## WORK TASK
One line at a time, check the entries below for the word "crest", and copy each line that has it.

===== GIVEN ENTRIES

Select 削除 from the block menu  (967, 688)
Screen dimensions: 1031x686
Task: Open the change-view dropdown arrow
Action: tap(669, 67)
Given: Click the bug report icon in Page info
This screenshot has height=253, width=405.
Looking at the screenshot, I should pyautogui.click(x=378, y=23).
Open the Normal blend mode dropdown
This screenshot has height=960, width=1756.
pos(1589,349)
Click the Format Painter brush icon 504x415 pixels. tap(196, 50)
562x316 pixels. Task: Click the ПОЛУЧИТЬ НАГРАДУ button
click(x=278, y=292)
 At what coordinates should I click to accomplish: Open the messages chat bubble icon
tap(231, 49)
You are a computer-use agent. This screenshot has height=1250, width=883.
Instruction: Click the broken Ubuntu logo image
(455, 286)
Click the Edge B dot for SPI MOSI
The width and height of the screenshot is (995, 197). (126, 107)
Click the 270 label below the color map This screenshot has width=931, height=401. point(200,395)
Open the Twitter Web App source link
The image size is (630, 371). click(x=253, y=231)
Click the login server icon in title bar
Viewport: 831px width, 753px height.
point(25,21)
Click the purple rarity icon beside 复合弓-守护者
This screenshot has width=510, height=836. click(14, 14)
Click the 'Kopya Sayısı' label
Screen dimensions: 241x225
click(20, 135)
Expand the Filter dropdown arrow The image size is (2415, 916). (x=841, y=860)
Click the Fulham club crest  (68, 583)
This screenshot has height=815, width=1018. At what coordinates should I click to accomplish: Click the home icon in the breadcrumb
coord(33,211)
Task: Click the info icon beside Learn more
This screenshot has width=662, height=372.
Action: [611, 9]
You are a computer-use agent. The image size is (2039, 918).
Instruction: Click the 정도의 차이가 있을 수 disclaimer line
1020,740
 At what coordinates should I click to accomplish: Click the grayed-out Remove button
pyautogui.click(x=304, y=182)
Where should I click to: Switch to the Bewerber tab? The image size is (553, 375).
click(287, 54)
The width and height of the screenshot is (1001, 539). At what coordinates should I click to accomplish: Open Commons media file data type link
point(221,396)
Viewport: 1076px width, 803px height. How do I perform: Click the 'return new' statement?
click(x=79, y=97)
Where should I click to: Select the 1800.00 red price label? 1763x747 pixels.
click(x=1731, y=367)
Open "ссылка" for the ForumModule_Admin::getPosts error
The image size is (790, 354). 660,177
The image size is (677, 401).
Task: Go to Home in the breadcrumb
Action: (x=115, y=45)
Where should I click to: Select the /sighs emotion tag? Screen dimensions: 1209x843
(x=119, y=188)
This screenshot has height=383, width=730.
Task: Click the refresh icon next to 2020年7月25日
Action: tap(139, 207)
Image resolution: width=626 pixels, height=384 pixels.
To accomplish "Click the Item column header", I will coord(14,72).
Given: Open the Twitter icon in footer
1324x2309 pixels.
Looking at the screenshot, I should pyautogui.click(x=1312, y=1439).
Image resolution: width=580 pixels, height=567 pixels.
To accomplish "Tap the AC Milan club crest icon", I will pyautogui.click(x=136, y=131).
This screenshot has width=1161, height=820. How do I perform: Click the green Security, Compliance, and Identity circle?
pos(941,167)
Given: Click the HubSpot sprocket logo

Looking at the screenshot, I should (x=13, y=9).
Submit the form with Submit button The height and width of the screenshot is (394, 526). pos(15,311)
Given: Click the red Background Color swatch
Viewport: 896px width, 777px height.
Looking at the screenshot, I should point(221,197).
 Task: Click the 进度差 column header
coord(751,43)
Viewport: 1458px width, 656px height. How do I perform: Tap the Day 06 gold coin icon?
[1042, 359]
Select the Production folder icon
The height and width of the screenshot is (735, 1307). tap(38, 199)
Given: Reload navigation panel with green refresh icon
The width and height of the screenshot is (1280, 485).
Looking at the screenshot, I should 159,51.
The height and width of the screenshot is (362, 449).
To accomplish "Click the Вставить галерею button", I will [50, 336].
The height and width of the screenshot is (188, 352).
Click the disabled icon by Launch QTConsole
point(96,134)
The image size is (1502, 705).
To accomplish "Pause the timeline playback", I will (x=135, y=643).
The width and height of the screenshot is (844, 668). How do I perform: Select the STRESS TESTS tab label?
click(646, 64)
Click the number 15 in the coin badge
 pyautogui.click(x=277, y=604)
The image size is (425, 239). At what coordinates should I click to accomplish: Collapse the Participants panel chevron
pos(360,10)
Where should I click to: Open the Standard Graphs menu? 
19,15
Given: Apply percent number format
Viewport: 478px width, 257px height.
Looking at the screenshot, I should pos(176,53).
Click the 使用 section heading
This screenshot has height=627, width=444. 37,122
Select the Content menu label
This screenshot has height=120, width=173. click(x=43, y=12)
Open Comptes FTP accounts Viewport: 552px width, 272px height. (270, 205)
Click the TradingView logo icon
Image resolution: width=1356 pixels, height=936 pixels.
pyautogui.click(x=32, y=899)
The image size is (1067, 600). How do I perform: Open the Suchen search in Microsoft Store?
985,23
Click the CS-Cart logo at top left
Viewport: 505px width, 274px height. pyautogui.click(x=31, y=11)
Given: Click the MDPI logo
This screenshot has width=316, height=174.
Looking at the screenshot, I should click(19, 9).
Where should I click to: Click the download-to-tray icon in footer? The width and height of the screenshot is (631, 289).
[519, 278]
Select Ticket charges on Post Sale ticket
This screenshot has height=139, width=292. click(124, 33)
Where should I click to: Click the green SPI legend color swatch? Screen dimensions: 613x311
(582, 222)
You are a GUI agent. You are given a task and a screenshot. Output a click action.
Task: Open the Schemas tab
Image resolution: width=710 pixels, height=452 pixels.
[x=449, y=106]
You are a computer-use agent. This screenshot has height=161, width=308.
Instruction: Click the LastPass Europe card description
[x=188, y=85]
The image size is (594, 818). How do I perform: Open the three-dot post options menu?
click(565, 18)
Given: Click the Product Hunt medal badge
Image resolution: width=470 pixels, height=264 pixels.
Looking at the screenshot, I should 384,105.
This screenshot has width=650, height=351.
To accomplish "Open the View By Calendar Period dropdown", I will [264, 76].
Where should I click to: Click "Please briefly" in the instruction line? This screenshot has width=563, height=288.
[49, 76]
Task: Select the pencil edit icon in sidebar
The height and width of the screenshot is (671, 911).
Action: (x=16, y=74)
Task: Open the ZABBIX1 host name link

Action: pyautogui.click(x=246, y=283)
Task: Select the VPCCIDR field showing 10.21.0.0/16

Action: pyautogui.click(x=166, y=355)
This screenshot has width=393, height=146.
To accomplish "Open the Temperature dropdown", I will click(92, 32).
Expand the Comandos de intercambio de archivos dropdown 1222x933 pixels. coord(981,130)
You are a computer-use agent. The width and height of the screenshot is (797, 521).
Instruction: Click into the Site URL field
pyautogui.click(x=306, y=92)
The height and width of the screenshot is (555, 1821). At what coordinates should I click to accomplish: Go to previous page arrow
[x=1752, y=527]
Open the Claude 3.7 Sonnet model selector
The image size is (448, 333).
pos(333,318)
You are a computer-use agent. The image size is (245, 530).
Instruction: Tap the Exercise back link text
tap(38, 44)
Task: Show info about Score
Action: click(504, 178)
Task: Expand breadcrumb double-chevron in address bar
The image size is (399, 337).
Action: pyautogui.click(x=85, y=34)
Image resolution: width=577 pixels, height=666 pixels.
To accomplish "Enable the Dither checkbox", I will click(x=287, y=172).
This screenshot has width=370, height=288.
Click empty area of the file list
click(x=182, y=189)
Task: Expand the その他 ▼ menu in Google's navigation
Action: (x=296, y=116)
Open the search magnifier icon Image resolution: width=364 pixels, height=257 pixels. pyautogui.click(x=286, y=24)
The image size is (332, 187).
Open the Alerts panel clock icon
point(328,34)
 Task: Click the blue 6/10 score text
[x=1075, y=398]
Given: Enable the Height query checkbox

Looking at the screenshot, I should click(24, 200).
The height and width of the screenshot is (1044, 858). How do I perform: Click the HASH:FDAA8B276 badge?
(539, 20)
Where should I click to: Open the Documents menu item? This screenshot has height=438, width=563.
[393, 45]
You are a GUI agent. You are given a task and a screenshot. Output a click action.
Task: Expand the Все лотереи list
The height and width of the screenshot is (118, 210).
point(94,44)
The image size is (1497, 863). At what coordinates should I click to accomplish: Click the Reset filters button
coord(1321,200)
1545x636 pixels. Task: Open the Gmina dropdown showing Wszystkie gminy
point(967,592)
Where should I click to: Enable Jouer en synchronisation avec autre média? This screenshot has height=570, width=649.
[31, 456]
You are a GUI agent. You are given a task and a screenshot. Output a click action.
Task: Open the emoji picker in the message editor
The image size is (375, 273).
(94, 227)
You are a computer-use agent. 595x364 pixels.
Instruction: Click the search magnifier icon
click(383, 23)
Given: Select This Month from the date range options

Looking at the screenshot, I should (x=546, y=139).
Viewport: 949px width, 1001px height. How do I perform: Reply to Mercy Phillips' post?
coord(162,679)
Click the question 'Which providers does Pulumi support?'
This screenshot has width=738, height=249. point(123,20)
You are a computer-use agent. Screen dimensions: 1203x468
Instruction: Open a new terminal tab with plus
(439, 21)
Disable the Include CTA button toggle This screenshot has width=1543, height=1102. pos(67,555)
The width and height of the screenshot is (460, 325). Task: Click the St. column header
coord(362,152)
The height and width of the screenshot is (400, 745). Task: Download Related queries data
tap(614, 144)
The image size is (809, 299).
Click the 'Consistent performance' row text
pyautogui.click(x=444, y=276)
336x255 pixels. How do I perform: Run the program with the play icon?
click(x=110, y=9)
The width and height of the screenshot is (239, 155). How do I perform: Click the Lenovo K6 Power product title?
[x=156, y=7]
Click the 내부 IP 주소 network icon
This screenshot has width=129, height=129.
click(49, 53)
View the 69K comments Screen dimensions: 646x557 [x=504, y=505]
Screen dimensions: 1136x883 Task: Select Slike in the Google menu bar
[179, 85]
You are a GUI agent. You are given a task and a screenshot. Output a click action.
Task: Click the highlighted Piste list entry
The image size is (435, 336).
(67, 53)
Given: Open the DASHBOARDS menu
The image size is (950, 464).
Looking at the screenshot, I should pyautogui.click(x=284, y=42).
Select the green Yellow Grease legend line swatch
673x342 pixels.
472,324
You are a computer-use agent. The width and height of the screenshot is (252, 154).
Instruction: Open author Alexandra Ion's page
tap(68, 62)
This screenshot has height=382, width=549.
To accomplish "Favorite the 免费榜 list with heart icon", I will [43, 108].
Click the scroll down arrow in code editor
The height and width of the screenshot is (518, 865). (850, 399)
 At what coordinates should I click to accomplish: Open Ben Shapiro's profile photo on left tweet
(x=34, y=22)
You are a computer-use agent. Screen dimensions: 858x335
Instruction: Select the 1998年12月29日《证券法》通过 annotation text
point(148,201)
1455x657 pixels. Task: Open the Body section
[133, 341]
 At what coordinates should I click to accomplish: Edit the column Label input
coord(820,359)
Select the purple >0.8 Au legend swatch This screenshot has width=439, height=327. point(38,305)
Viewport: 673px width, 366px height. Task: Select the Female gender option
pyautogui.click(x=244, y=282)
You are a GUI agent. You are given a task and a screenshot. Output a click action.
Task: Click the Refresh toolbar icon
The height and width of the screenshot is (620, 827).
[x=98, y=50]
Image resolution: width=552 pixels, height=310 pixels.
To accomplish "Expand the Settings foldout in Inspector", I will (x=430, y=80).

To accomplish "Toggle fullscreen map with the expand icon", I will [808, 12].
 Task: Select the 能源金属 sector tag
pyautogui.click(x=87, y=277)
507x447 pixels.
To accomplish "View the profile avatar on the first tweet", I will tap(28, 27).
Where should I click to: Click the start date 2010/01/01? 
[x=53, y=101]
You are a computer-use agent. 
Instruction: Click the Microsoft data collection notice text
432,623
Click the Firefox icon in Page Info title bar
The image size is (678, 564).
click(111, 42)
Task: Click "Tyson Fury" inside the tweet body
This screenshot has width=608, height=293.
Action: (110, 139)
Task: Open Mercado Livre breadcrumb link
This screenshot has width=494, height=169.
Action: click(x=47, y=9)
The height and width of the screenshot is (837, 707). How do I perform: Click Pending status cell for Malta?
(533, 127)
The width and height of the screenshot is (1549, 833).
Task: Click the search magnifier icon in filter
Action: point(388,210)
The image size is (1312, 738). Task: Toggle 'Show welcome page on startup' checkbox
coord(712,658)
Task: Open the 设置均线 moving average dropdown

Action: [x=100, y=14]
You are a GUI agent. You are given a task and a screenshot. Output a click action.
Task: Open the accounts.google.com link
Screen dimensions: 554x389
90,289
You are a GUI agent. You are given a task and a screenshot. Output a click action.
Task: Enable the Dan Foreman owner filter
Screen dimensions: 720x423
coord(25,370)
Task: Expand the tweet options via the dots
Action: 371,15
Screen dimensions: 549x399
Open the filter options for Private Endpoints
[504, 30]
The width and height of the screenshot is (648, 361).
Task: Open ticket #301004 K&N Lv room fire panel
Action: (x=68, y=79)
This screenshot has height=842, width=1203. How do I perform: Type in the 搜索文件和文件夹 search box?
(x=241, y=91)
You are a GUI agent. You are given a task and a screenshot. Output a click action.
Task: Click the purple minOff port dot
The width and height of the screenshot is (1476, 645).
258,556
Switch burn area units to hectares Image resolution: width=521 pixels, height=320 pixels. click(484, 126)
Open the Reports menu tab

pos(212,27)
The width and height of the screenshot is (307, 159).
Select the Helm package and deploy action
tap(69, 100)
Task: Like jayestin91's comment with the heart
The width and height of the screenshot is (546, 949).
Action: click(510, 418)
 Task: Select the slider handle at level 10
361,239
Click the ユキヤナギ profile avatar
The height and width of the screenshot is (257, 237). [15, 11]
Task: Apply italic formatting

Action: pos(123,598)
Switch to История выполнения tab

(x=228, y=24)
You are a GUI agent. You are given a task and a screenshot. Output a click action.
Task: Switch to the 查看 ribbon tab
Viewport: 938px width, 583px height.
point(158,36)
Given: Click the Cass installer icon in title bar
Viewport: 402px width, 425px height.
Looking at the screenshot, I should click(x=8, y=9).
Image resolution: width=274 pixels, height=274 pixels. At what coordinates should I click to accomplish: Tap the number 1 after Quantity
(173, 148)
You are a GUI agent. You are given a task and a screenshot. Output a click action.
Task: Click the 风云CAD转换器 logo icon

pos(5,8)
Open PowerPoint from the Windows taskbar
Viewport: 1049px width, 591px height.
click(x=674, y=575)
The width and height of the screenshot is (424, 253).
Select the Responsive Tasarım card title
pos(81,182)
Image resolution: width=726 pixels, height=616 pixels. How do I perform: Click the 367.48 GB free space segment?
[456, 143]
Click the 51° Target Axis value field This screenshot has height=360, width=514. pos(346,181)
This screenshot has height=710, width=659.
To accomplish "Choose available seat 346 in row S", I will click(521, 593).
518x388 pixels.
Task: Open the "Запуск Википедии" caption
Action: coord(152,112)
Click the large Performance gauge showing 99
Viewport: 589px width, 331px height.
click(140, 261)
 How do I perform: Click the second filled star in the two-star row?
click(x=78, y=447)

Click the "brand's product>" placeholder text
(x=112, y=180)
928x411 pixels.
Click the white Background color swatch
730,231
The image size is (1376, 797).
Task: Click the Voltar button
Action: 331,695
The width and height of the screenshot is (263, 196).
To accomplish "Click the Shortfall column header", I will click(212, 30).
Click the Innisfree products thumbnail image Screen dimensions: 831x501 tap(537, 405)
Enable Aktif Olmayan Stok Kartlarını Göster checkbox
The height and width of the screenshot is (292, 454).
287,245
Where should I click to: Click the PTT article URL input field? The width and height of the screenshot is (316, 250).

==========

## RESULT OF THIS TASK
Click the Fulham club crest  (68, 583)
To accomplish "Tap the AC Milan club crest icon", I will pyautogui.click(x=136, y=131).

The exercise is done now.